But Mayra Juarez-Denis, executive director of El Centro de los Trabajadores, emphasized that the vision goes beyond skills training.
“We see the whole worker — not just the job seeker,” Juarez-Denis said.
“It’s about connecting them to the right resources, making sure they’re treated with dignity, and helping them dream bigger for themselves and their families.”
This is the third worker center El Centro has established in Denver, but it’s the first rooted deeply in a historically working-class neighborhood like GES — an area facing increasing pressures from development and displacement.
“This is about expanding the opportunities for working-class families to create generational wealth,” Juarez-Denis added.
“Not just any job — but good jobs, with respect, stability and a future.”
Connecting labor justice with housing justice, both organizations find that their partnership was a natural fit.
Tierra Colectiva has spent years organizing to prevent displacement and secure community ownership of land and housing in GES.
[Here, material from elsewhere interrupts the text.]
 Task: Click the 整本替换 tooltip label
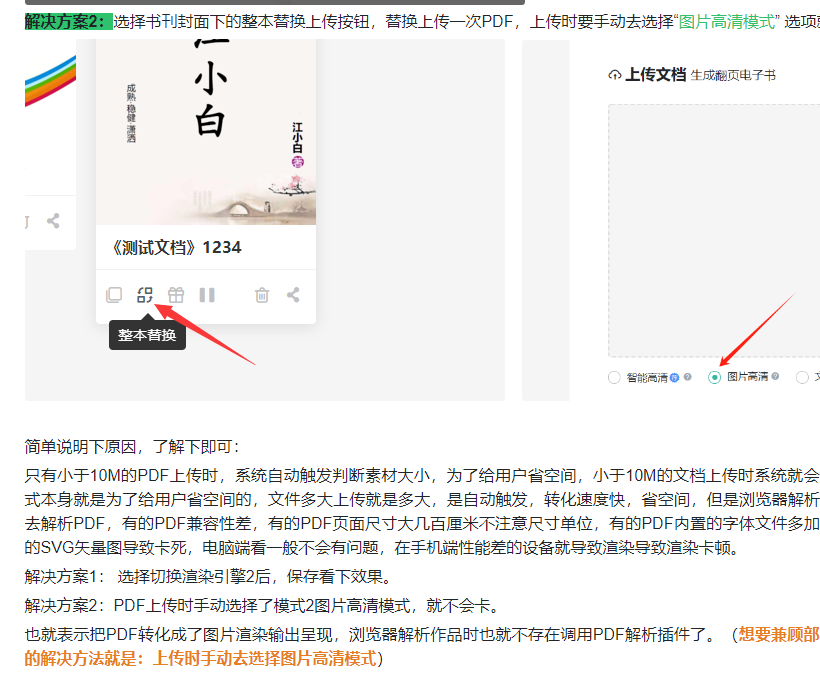coord(147,335)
El Centro de los Trabajadores has fought to protect workers’ rights and provide pathways to economic advancement.
“Housing justice and labor justice are deeply connected,” Miguel said.
“It’s about building power at the community level — so families can stay, work and thrive right here.”
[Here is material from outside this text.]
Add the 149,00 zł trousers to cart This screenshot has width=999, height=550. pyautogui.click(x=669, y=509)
That local focus, leaders say, is essential in a city where economic development often leaves longtime residents behind.
“We’ve seen too many investments come into neighborhoods and just pass through — never really benefiting the people living there,” Miguel said.
“This partnership is about making sure that when resources come to GES, they stay here.”
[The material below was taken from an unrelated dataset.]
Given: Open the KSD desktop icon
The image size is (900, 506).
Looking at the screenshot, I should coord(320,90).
A model for community-led solutions is what both organizations aim to establish.
The timing of this initiative feels especially urgent.
Across Colorado and the nation, working-class and immigrant communities continue to face rising costs, labor exploitation and housing insecurity.
But this project — born from community organizing — offers a different approach: one centered on local voices, grassroots power and long-term vision.
“We want this center to be a place of belonging,” Juarez-Denis said.
“A place where workers feel safe, respected, and connected to opportunities that will help their families thrive — not just today, but for generations to come.”
As construction gets underway, both organizations hope this model can inspire other neighborhoods — proving that investing in people, listening to residents and building collective solutions is not just possible, but essential.
“This is the power of organizing,” Juarez-Denis said.
“When workers and neighbors come together, we can create the future we deserve.